Indra menyampaikan, sikap tersebut sebagai bentuk kekecewaan mereka kepada pihak Kejaksaan Negeri Aceh Barat yang sebelumnya sudah didatangi menindak lanjuti harapan mereka untuk dihentikan proses hukum atau dikeluarkan SP3.
"Kami sangat kecewa kepada Menteri KKP Susi Pudjiastuti mengeluarkan kebijakan tanpa ada pemisahan nelayan tradisional dan nelayan konvesional, jangan disamaian semua, hari ini terbukti bahwa kami nelayan kecil terzalimi," tegasnya.
Enam nelayan Aceh Barat ditangkap Pol Air Polres Aceh Barat bersama tim Pol Air Polda Aceh karena menggunakan alat tangkap tidak ramah lingkungan sejenis pukat Hela atau pukat Trawls pada 23 maret 2017 dan kini sudah memasuki tahap persidangan.

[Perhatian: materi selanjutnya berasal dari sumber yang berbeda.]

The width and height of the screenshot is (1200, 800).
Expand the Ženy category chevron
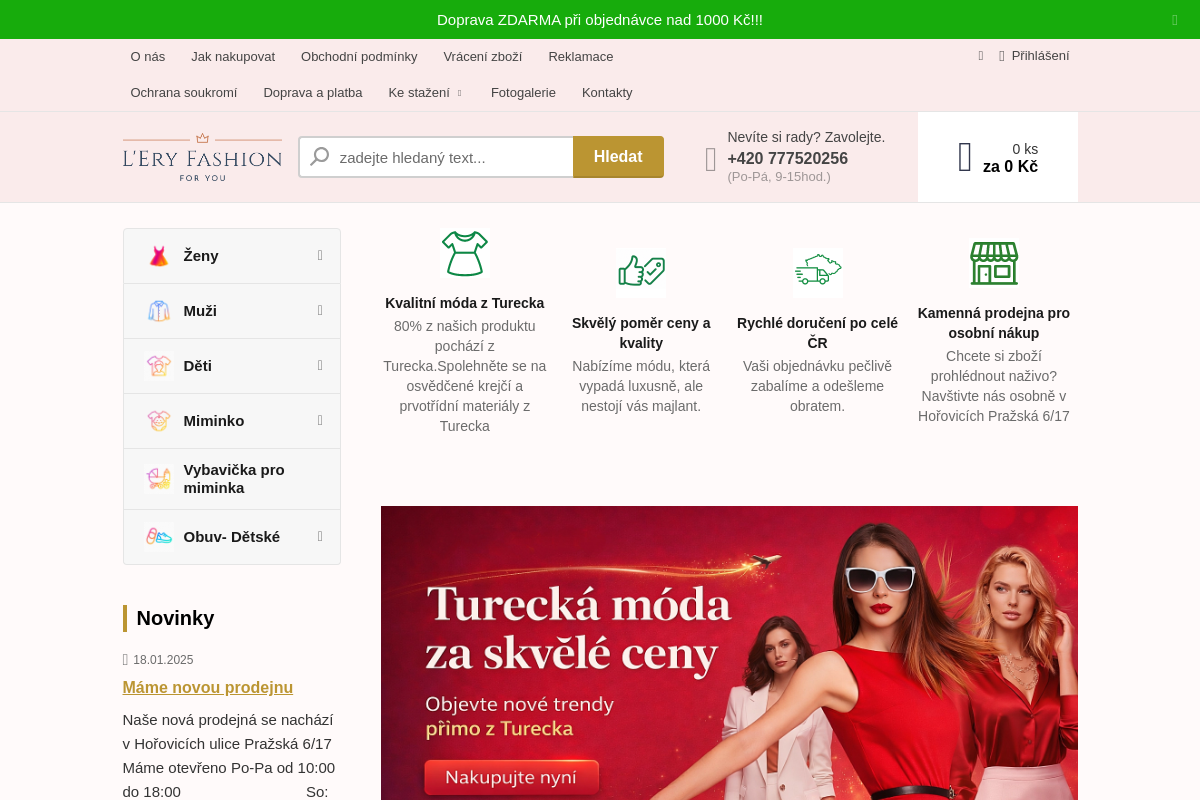318,255
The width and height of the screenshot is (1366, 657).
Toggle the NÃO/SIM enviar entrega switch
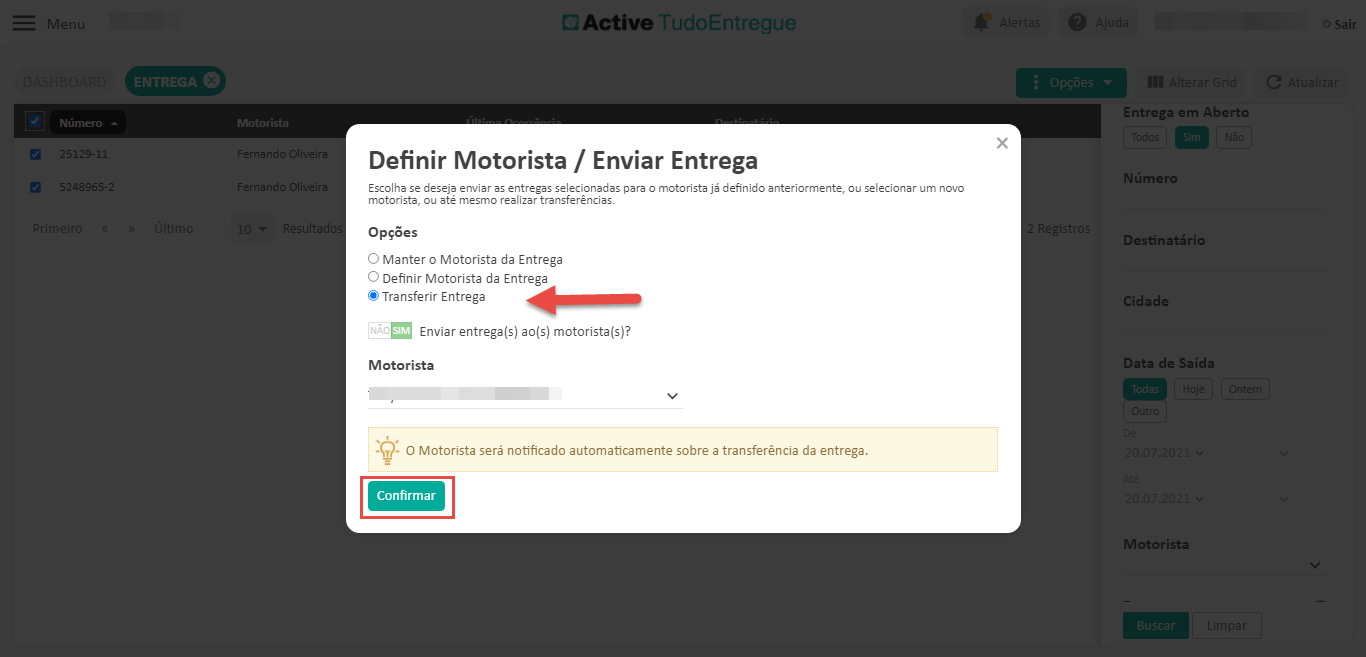point(390,331)
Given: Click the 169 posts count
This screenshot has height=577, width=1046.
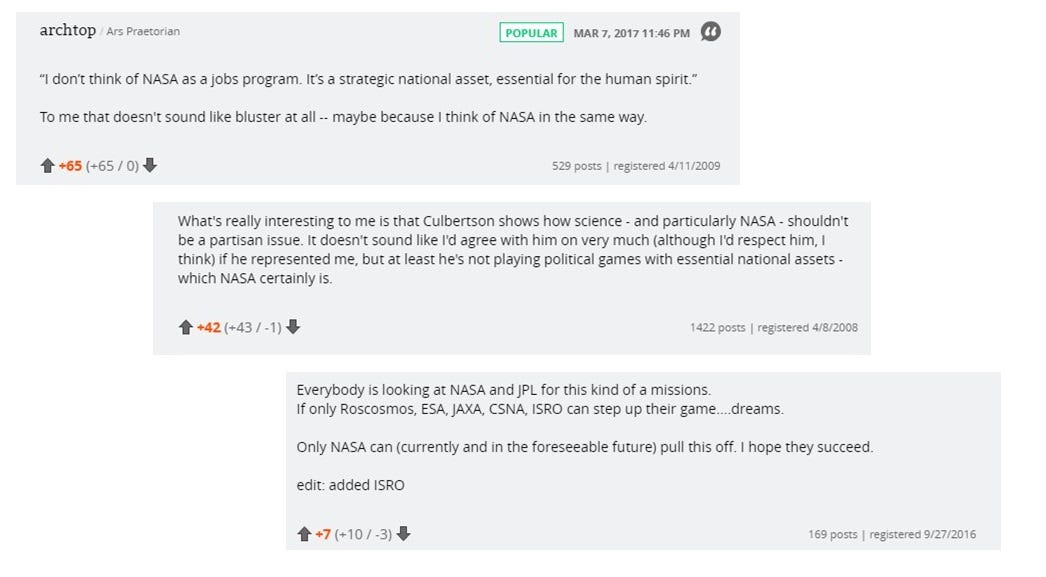Looking at the screenshot, I should [x=833, y=535].
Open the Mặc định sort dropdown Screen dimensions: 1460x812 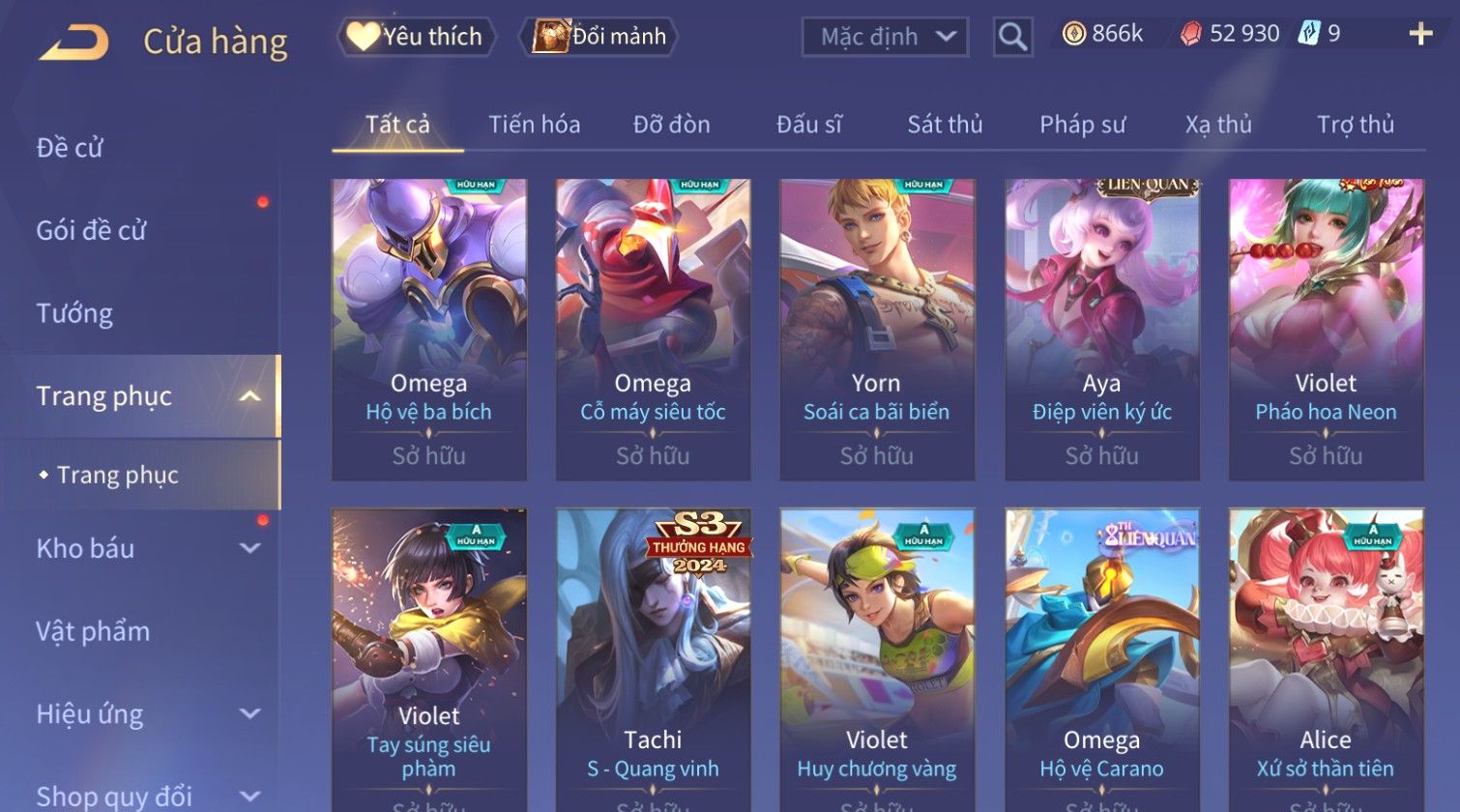coord(885,37)
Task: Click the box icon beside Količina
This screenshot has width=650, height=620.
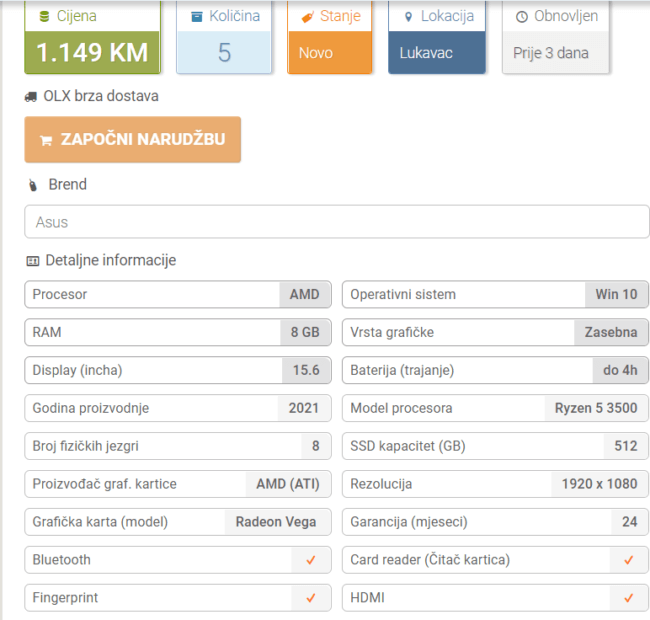Action: [x=196, y=17]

Pada persidangan pertama Senin (8/5) dengan agenda pembacaan dakwaan oleh Jaksa Penuntut Umum (JPU) yakni diacam dengan Undang-Undang Nomor 45 tahun 2009 Tentang Perikana pasal 85 dengan pidana lima tahun penjara dan denda Rp2 miliar.
Kuasa Hukum Nelayan dari Yayasan Lembaga Bantuan Hukum Indonesia Banda Aceh Pos Meulaboh, Herman, SH menyampaikan, mereka mengajukan esepsi keberatan secara yuridis karena kliannya selama ini tidak mendapat pembinaan.
Pasalnya pada Surat Edaran Kementrian KP RI Nomor B.1/SJ/PL.610/I/2017 telah memerintahkan kepala daerah dan instansi teknis terkait memberikan pendampingan kepada nelayan selama proses pengantian alat penangkapan ikan (API).
Keenam nelayan Aceh Barat yang mengikuti proses persidangan tersebut yakni Surya Andrianto (42), M Mizar (37), Baktiar (37), Yuli Saputra (32), Aliman (52), dan R Din (46), kenam ditangkap tim gabungan Pol Air Polda Aceh pada 23 Maret 2017.